▶ **Assigned task**
Only those lines in the data below from the line containing "Task: Click the log file document icon" through the line containing "You are a computer-use agent. Viewport: 772px", both included, should be restated word for word.

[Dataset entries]
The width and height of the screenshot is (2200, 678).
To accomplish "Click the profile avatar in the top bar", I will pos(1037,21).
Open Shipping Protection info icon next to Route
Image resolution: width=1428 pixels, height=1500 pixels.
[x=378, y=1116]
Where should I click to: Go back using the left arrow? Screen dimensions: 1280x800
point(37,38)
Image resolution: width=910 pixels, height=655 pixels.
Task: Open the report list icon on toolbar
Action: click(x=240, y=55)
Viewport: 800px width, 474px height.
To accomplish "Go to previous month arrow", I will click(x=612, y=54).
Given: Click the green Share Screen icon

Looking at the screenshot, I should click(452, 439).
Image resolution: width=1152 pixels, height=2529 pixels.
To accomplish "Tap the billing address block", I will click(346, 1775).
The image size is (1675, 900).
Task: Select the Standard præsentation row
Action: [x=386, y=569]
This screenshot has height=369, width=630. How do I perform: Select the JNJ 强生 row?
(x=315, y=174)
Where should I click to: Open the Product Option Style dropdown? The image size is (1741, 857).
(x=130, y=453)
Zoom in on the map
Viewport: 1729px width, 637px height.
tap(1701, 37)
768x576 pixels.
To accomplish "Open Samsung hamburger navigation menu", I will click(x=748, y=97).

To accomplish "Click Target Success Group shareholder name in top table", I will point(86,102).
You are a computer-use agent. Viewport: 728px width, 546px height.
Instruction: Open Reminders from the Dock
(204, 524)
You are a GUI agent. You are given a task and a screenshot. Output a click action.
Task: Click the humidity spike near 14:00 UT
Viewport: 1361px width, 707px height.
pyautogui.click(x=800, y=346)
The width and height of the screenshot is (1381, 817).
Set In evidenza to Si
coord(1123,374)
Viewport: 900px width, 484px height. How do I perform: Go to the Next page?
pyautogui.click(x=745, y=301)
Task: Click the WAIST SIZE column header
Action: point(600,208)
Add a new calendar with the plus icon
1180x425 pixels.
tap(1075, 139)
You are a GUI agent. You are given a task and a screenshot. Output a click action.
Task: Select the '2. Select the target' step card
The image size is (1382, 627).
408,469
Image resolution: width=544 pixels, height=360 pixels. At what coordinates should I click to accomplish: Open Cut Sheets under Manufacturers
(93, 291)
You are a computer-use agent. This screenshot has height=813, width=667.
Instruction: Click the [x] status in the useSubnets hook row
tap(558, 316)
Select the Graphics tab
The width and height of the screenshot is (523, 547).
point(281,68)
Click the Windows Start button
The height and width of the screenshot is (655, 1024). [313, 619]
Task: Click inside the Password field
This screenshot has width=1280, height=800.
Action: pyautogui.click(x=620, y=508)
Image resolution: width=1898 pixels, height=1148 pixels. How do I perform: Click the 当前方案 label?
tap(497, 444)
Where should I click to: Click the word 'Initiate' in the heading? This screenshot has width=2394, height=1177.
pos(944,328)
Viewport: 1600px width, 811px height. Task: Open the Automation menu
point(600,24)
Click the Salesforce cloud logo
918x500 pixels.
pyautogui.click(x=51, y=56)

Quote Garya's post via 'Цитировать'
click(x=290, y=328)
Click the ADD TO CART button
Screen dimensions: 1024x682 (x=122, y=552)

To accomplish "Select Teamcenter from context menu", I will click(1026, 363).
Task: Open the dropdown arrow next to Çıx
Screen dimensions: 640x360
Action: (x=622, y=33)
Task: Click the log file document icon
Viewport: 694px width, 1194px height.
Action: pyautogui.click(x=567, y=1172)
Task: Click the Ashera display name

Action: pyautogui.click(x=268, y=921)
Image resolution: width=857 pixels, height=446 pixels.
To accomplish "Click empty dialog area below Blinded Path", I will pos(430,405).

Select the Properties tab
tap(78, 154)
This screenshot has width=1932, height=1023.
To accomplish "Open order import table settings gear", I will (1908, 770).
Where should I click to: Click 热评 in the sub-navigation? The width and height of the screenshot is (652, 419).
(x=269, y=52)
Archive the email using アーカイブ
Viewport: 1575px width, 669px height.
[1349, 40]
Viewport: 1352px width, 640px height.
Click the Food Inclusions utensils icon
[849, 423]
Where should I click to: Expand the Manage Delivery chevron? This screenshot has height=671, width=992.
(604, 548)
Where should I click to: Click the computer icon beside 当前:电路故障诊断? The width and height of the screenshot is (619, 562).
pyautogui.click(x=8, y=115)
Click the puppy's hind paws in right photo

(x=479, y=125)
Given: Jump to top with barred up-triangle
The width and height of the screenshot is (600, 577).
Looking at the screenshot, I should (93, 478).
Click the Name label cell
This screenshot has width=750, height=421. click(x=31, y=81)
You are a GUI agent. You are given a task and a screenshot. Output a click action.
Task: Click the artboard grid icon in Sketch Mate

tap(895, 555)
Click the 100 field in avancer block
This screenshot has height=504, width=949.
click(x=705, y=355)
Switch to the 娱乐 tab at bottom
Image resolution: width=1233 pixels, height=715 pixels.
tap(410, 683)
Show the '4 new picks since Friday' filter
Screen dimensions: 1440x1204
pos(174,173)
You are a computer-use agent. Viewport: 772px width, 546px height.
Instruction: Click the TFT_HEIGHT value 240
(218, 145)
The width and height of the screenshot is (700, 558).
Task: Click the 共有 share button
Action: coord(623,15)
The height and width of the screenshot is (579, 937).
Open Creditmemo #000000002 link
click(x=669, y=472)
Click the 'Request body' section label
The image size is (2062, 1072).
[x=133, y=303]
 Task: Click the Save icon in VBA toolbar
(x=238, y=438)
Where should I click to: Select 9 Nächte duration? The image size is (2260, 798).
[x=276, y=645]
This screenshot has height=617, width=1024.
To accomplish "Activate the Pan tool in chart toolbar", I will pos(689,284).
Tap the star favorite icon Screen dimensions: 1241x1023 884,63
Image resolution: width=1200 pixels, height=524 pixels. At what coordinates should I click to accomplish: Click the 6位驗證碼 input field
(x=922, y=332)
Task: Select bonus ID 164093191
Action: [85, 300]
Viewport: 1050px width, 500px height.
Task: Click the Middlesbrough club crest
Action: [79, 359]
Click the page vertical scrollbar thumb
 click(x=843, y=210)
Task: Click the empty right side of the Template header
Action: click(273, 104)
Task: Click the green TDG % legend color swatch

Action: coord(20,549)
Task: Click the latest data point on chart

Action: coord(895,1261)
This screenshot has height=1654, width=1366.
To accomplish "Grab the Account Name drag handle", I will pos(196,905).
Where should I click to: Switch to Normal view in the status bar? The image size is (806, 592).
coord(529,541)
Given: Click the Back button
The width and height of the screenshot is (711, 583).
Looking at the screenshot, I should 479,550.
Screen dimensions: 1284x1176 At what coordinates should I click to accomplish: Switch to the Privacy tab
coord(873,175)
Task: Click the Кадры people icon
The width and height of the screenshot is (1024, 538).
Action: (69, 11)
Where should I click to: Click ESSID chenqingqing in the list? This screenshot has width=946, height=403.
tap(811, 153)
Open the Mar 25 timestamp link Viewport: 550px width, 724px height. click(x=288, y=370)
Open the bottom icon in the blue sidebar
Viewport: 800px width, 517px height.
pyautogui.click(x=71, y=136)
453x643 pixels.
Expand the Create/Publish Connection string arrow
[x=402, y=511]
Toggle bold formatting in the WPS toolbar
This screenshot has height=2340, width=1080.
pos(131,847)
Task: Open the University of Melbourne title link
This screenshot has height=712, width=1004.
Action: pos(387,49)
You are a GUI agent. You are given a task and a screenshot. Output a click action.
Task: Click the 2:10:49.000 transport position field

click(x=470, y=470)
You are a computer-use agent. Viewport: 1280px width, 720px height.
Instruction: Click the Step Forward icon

▶ **Response area**
Task: Click the log file document icon
Viewport: 694px width, 1194px height.
Action: pyautogui.click(x=567, y=1172)
Task: Click the Ashera display name

Action: pyautogui.click(x=268, y=921)
Image resolution: width=857 pixels, height=446 pixels.
To accomplish "Click empty dialog area below Blinded Path", I will pos(430,405).

Select the Properties tab
tap(78, 154)
This screenshot has width=1932, height=1023.
To accomplish "Open order import table settings gear", I will (1908, 770).
Where should I click to: Click 热评 in the sub-navigation? The width and height of the screenshot is (652, 419).
(x=269, y=52)
Archive the email using アーカイブ
Viewport: 1575px width, 669px height.
[1349, 40]
Viewport: 1352px width, 640px height.
Click the Food Inclusions utensils icon
[849, 423]
Where should I click to: Expand the Manage Delivery chevron? This screenshot has height=671, width=992.
(604, 548)
Where should I click to: Click the computer icon beside 当前:电路故障诊断? The width and height of the screenshot is (619, 562).
pyautogui.click(x=8, y=115)
Click the puppy's hind paws in right photo

(x=479, y=125)
Given: Jump to top with barred up-triangle
The width and height of the screenshot is (600, 577).
Looking at the screenshot, I should (93, 478).
Click the Name label cell
This screenshot has width=750, height=421. click(x=31, y=81)
You are a GUI agent. You are given a task and a screenshot. Output a click action.
Task: Click the artboard grid icon in Sketch Mate

tap(895, 555)
Click the 100 field in avancer block
This screenshot has height=504, width=949.
click(x=705, y=355)
Switch to the 娱乐 tab at bottom
Image resolution: width=1233 pixels, height=715 pixels.
tap(410, 683)
Show the '4 new picks since Friday' filter
Screen dimensions: 1440x1204
pos(174,173)
You are a computer-use agent. Viewport: 772px width, 546px height.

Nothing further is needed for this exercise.